This really didn't go anywhere, because most people found the message quite unsavory. So time to bring in the marketers.

For example, "Physician Assisted Suicide" (PAS) doesn't poll nearly as well as "Physician Aid in Dying"---so guess what all the bills read?

As a physician, I've always thought that one of the biggest problems in medical care, is the terrible communication that goes on. For years, we wouldn't tell people they were dying. I think that is wrong. I believe that one has to be totally clear and transparent about end of life issues.

This "relabeling" to make things SOUND better feels wrong to me.

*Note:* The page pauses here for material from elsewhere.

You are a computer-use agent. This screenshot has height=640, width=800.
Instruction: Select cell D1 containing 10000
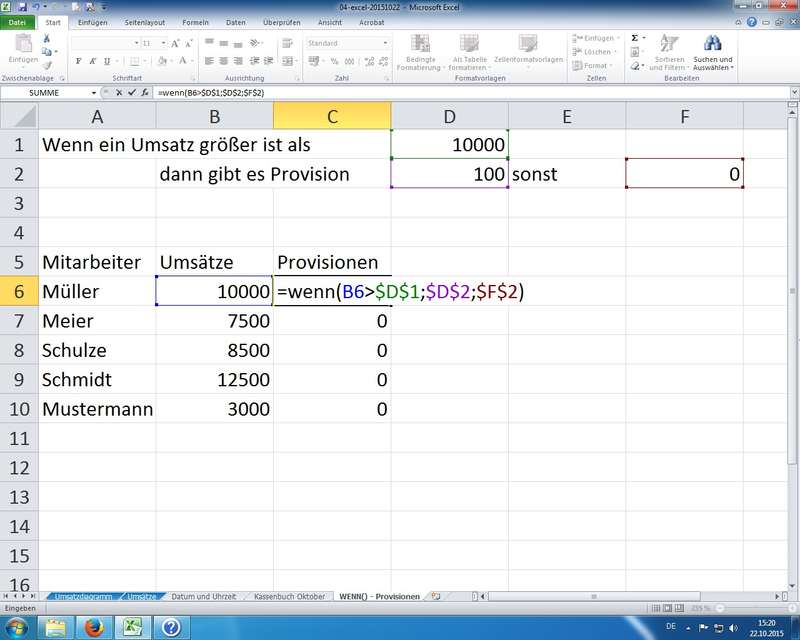449,144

I was on a panel last wed nite with the California Campaign Director of Compassion and Choices. She stated that PAS is NOT suicide, by their thinking. The person is already dying of something, so they cannot commit suicide.

Ok, here is the slippery slope: If they can't commit suicide for that reason, they why can they not be murdered by a lethal injection given by someone else? It will take the wider-spread use of PAS, and time, but you will see the argument made.

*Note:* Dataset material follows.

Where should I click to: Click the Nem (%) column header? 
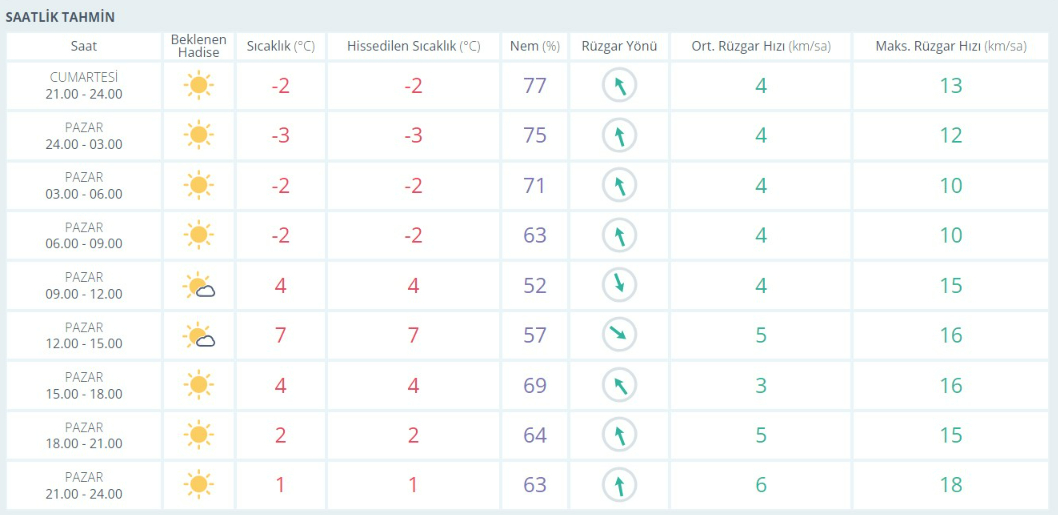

I am not necessarily saying that such a decision by society is overtly wrong (although probably so), but I am very concerned about moving down that road without CAREFUL consideration.

(to be cont)
Ken M

Mountain climber
Los Angeles, Ca
May 3, 2015 - 08:40pm PT
Kris, I am very sorry to hear of the experience you are undergoing. As you understand, we can do much better.
BLUEBLOCR

Social climber
joshua tree
May 3, 2015 - 10:30pm PT
She stated that PAS is NOT suicide, by their thinking. The person is already dying of something, so they cannot commit suicide.

We are all gonna die of something. And that day comes through natural order. For ANY reason other than that, if someone decides to put a stop to their pumping heart IT IS COMMITING SUICIDE! If someone is to assist in this action they should be considered as no less than a KILLER. As far as what's going on in Oregon those doctors should be on trial for MURDER since it premeditated. They've certainly commited MURDER to their Hippocrate Oath!!
How ever you professional intellectuals want to blur the language to get your participants and allow yourselfs sleep at night, so be it. I imagine most if not all your victims/patients will be the ones without a bottomless insurance policies to keep the machine rolling.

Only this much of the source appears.